──────── GIVEN INFORMATION

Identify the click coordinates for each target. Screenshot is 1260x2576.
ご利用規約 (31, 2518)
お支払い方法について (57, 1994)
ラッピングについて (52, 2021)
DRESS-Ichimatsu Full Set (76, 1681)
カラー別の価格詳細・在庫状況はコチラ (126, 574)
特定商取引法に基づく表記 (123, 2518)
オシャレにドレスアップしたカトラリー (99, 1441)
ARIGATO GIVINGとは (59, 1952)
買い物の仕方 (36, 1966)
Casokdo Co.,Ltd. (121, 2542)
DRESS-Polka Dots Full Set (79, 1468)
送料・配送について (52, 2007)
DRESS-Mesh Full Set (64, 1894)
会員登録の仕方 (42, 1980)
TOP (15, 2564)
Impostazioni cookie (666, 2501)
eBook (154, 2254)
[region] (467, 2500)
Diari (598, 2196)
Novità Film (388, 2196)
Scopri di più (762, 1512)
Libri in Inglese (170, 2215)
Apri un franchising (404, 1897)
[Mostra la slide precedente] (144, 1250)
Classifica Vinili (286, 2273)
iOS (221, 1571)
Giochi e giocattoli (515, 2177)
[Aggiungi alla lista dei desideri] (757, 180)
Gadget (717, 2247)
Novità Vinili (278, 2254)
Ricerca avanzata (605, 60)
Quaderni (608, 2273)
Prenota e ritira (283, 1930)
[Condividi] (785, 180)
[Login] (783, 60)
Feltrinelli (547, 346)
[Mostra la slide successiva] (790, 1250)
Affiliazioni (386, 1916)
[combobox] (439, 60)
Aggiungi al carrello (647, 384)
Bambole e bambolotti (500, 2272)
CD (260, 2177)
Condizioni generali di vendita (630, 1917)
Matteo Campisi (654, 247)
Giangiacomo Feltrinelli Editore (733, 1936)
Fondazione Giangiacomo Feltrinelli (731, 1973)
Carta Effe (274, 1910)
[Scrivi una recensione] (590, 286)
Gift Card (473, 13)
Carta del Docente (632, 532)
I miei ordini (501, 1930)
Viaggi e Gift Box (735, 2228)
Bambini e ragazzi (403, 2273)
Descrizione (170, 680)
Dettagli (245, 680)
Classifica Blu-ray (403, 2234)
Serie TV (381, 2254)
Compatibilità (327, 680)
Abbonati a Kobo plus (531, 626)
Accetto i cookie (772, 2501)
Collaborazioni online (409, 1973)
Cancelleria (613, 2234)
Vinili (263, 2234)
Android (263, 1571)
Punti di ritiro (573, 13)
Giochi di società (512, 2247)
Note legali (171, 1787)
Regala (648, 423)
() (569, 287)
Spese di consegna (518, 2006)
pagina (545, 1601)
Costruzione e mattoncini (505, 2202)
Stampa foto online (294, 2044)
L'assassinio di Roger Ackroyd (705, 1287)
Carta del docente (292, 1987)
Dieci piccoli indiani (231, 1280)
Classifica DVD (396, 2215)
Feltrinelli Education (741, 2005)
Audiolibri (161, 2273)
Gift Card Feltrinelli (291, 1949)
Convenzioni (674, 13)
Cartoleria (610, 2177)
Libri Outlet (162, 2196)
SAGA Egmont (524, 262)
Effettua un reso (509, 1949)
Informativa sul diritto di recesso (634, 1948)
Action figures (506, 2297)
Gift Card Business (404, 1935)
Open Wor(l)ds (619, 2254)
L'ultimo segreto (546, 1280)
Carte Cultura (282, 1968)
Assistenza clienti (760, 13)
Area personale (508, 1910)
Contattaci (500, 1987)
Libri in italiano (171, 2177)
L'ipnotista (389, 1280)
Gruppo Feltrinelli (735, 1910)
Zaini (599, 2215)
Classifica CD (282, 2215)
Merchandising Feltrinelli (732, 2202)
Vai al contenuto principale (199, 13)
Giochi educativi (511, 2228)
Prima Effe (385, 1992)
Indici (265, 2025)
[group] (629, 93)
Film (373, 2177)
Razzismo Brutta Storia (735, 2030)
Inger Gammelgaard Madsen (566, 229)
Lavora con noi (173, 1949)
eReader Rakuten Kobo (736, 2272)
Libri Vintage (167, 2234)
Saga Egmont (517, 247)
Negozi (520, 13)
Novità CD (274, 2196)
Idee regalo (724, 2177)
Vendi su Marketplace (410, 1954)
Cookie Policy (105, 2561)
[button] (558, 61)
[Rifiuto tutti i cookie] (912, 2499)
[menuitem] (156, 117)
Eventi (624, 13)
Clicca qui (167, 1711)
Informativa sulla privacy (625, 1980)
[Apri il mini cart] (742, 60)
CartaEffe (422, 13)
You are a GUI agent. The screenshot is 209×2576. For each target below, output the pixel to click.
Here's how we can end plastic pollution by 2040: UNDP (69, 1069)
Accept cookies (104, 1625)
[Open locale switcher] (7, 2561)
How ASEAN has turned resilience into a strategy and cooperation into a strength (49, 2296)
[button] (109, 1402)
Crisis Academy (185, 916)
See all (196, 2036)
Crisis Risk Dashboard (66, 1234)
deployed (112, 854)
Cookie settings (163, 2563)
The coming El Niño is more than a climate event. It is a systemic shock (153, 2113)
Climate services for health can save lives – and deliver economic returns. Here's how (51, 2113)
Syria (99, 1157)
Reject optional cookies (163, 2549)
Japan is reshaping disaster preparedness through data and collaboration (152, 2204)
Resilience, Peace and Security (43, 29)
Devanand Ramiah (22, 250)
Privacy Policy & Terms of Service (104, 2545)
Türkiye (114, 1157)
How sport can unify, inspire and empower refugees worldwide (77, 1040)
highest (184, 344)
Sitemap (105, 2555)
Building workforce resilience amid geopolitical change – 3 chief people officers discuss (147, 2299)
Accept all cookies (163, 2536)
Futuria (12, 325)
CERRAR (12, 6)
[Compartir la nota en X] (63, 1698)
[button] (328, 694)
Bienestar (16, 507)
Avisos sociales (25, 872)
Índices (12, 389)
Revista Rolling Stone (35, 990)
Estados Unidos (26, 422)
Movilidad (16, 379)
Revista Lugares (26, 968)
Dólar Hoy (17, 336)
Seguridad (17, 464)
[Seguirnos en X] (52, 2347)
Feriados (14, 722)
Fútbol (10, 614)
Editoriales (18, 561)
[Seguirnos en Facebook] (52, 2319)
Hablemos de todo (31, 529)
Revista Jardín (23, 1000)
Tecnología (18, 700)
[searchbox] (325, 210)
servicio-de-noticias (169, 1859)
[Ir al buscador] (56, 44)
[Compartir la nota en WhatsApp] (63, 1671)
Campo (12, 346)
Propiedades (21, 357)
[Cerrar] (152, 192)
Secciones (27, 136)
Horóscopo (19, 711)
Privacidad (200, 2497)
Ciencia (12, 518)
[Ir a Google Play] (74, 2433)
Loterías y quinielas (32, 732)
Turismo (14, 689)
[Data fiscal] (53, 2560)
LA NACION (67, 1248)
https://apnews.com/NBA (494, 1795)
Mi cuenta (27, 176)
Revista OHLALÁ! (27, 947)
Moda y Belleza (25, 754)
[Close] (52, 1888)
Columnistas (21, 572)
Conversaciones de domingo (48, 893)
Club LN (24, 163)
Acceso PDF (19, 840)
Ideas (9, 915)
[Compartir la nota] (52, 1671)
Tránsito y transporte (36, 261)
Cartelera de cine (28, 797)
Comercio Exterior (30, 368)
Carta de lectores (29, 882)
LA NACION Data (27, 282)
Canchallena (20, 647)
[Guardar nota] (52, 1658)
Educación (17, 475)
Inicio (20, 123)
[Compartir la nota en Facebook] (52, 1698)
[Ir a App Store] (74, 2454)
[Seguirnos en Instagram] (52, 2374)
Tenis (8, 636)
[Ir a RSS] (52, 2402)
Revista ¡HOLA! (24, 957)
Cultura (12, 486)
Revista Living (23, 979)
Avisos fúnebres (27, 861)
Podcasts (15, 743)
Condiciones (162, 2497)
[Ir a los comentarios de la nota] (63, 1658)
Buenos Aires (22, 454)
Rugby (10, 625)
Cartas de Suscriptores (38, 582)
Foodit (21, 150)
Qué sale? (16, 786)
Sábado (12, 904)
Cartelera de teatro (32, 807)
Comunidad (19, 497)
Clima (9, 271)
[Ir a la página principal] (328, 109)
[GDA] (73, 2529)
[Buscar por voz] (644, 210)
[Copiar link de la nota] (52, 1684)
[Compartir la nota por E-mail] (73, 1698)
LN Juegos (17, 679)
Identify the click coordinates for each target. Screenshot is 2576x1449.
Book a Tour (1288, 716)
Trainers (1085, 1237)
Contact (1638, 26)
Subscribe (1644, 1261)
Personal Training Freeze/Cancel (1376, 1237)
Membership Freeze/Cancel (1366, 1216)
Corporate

────────────────

■ TASK REQUIREMENTS: Your reply should consist of one number: how many lines above contain the word "Apri".

■ OUTPUT OF THE TASK: 2